Last week, we discussed one of the two very important classification codes the NMFTA is responsible for: SCAC. This week, we’re going to talk about the second freight classification code: SPLC. When it comes to your responsibility as a mover, adhering to agreed upon standards is essential to avoiding legal claims. Although your mover’s insurance can protect you, if you fail to obey national standards, it can be hard to have a case for yourself.

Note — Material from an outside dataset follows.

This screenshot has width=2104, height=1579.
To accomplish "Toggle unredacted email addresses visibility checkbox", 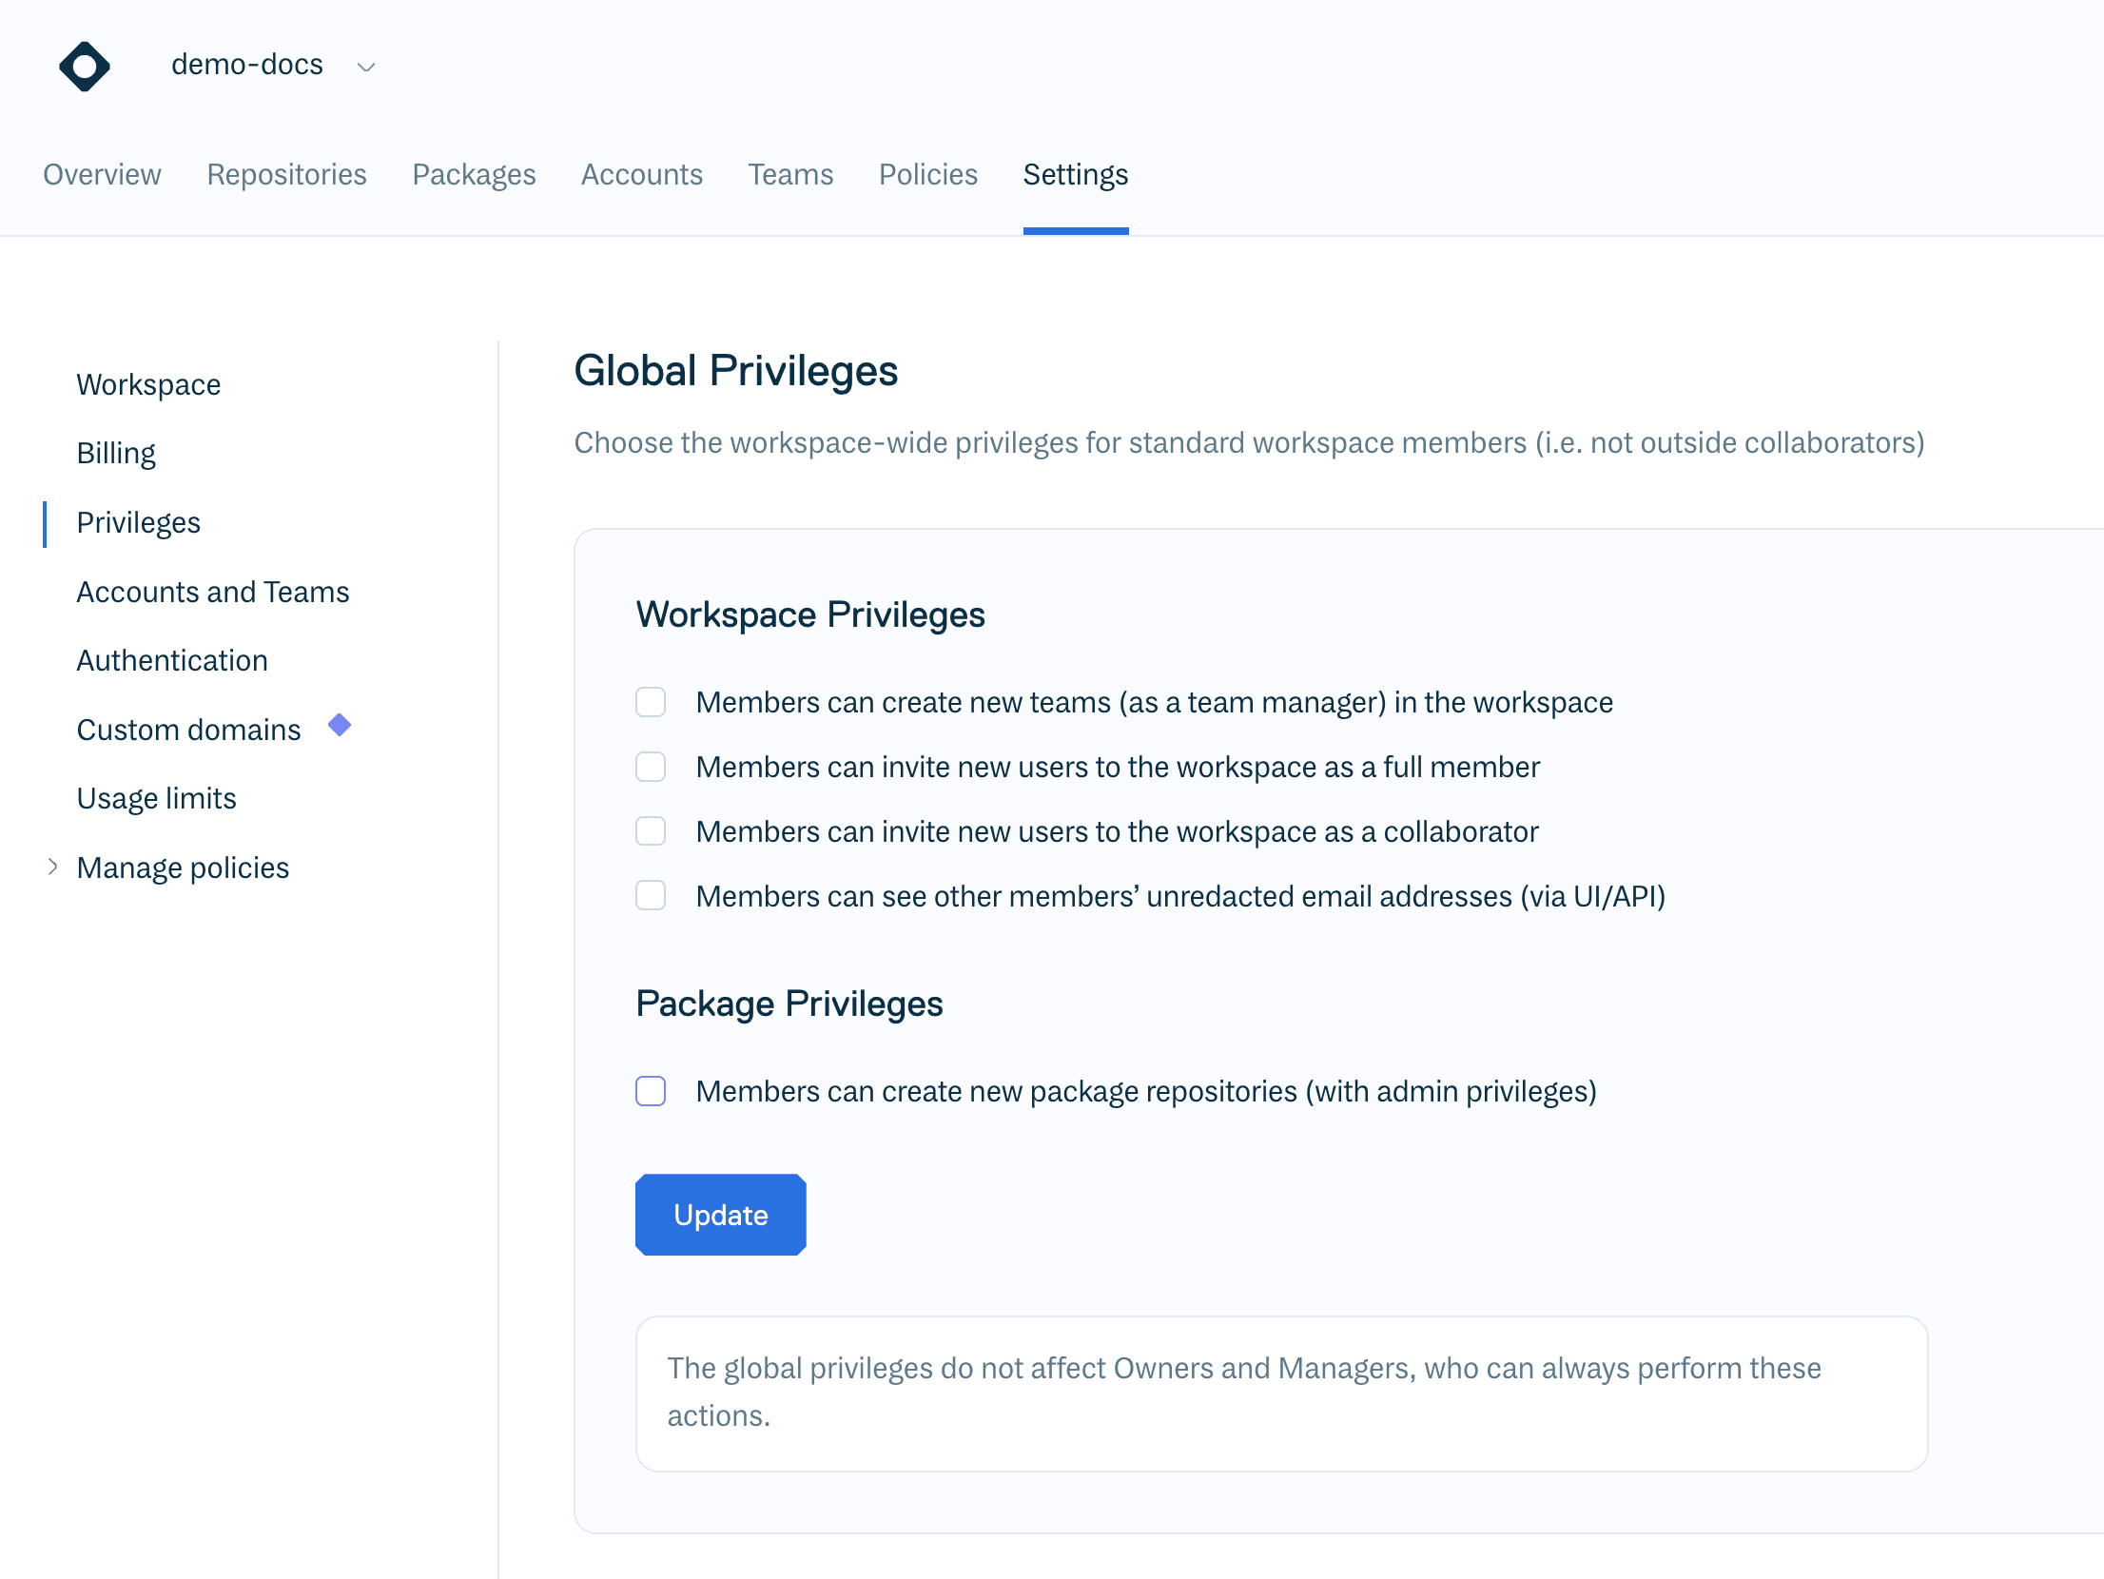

The Standard Point Location Code (SPLC) is a freight classification code that is designed to identify specific points in North America that “originate and receive transportation with their geographic locations,” according to the NFTA. Similar to SCAC, the SPLC is a numeric coding system.

Here are the basics:
• SPLCs are assigned to each point originating freight
• SPLCs are assigned to each point receiving freight
• Two digits are used to identify state, county and cite
• Three digits are used to identify sub-code
• The nesting system: State-County-City-SubCode
Each point is identified with a nine-digit number. These numbers can be broken down into five unique parts:
1. Part I of the first digit identifies the region
2. Part II of the first and second digits identify the state, province or territory
3. Part III identifies the county
4. Part IV is the fifth and sixth digits, which identify the part of  the area covered by the first four digits
5. Part V has two stipulations: If the seventh, eighth and ninth digits are “000”, the point is not defined beyond a city level. If they are anything aside from that, this is the sub-code level

The SPLC codes can be found on the NMFTA’s website. But remember, your trusted agents at Wolpert Insurance are always willing to answer any of your questions. We want you to be safe and secure no matter where your moving business takes you!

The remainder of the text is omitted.